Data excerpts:
-- Opening Marker --

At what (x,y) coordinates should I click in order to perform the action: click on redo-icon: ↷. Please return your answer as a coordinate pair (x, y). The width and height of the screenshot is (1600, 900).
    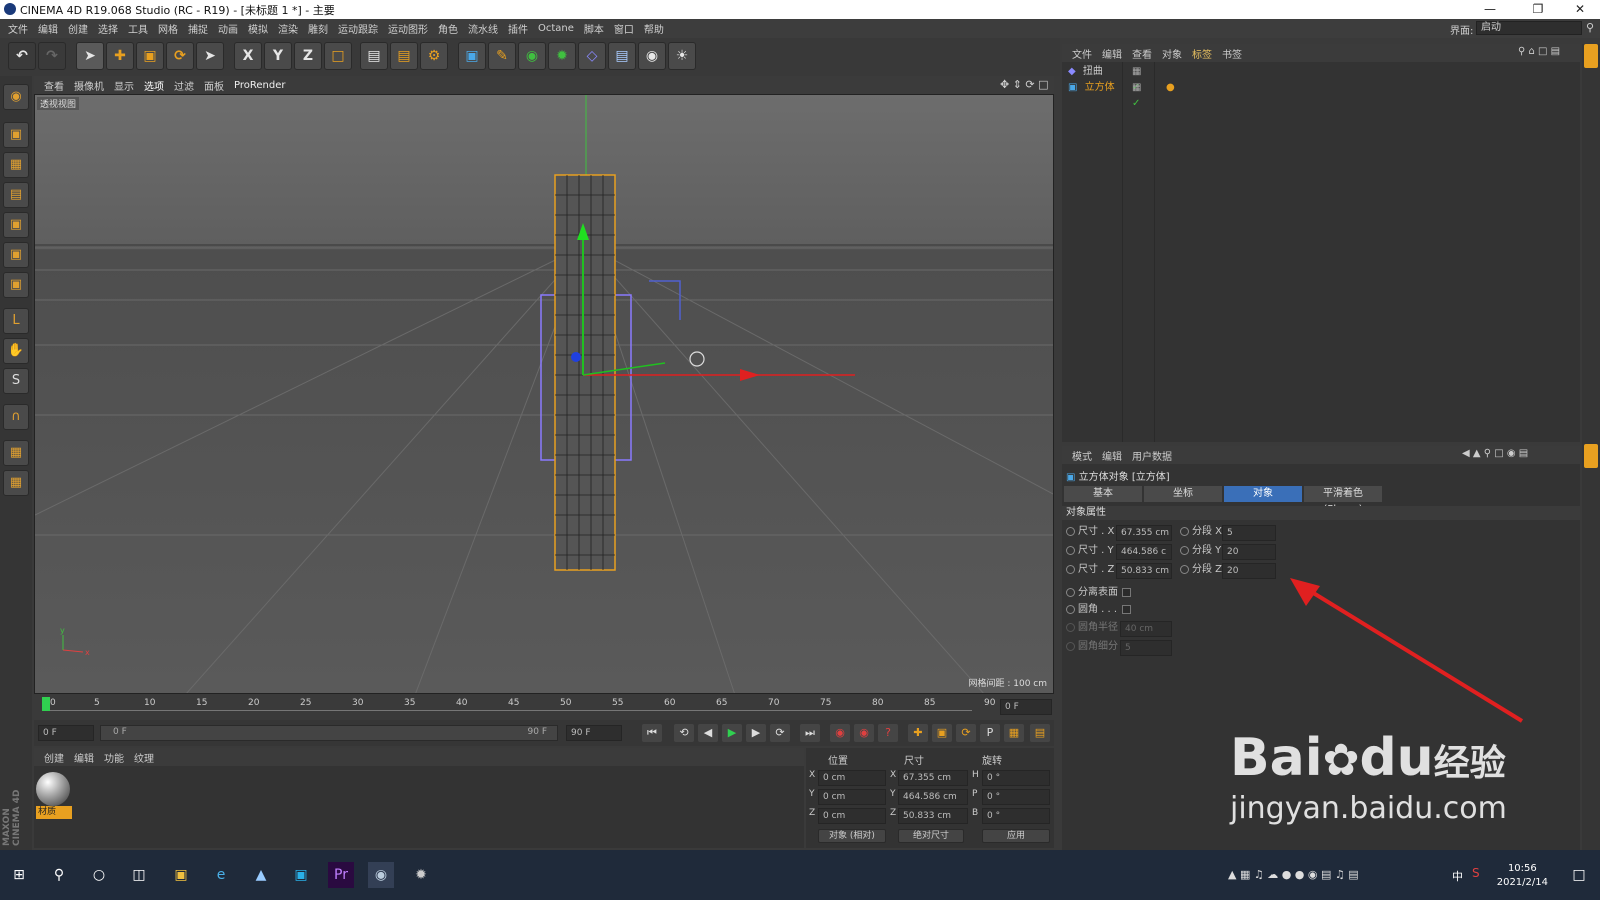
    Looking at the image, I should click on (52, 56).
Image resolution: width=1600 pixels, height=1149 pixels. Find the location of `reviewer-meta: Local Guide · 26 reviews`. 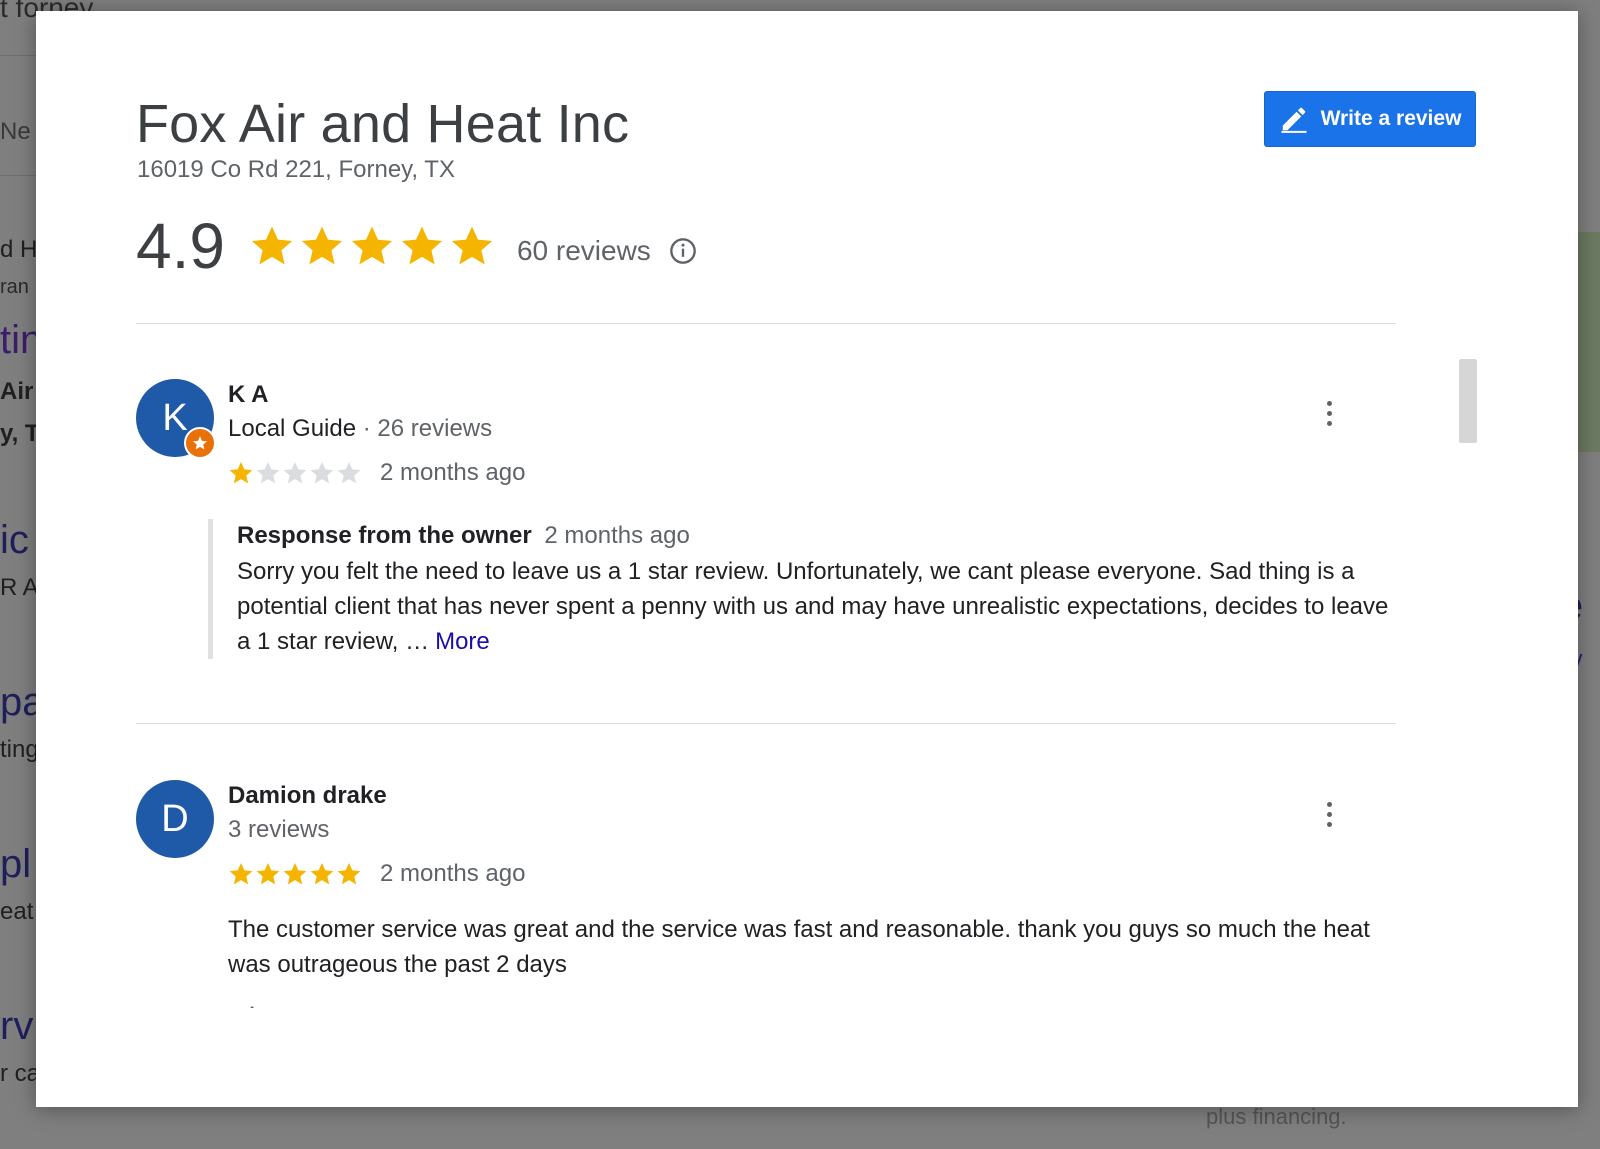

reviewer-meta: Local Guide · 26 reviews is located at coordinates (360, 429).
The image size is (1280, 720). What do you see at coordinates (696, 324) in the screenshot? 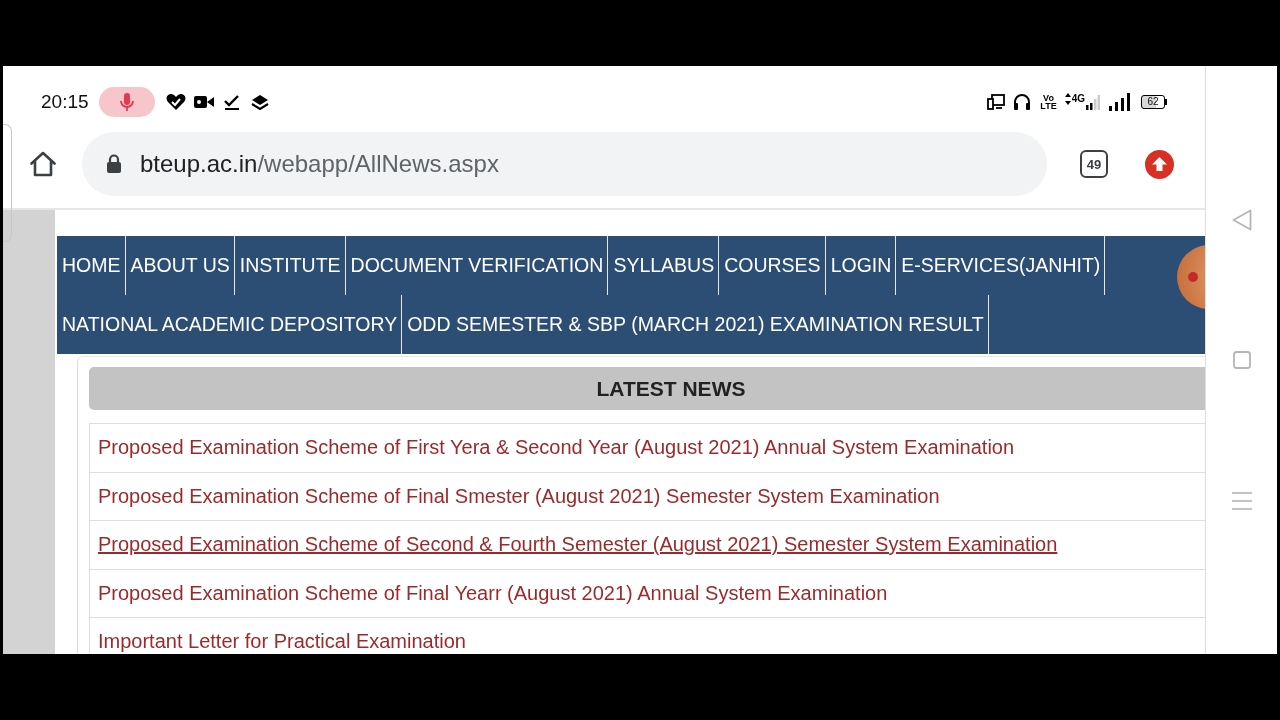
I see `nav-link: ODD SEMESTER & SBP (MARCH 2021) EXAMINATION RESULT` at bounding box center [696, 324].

-- Closing Marker --

● **About this task**: Rewrite every one of the lines above, swapping "screenshot" for "screen capture" and leaving everything else the same. Leave the pictures out.

● **Answer area**:
At what (x,y) coordinates should I click in order to perform the action: click on redo-icon: ↷. Please return your answer as a coordinate pair (x, y). The width and height of the screen capture is (1600, 900).
    Looking at the image, I should click on (52, 56).
Image resolution: width=1600 pixels, height=1149 pixels. Find the location of `reviewer-meta: Local Guide · 26 reviews`. 

reviewer-meta: Local Guide · 26 reviews is located at coordinates (360, 429).
The image size is (1280, 720). What do you see at coordinates (696, 324) in the screen capture? 
I see `nav-link: ODD SEMESTER & SBP (MARCH 2021) EXAMINATION RESULT` at bounding box center [696, 324].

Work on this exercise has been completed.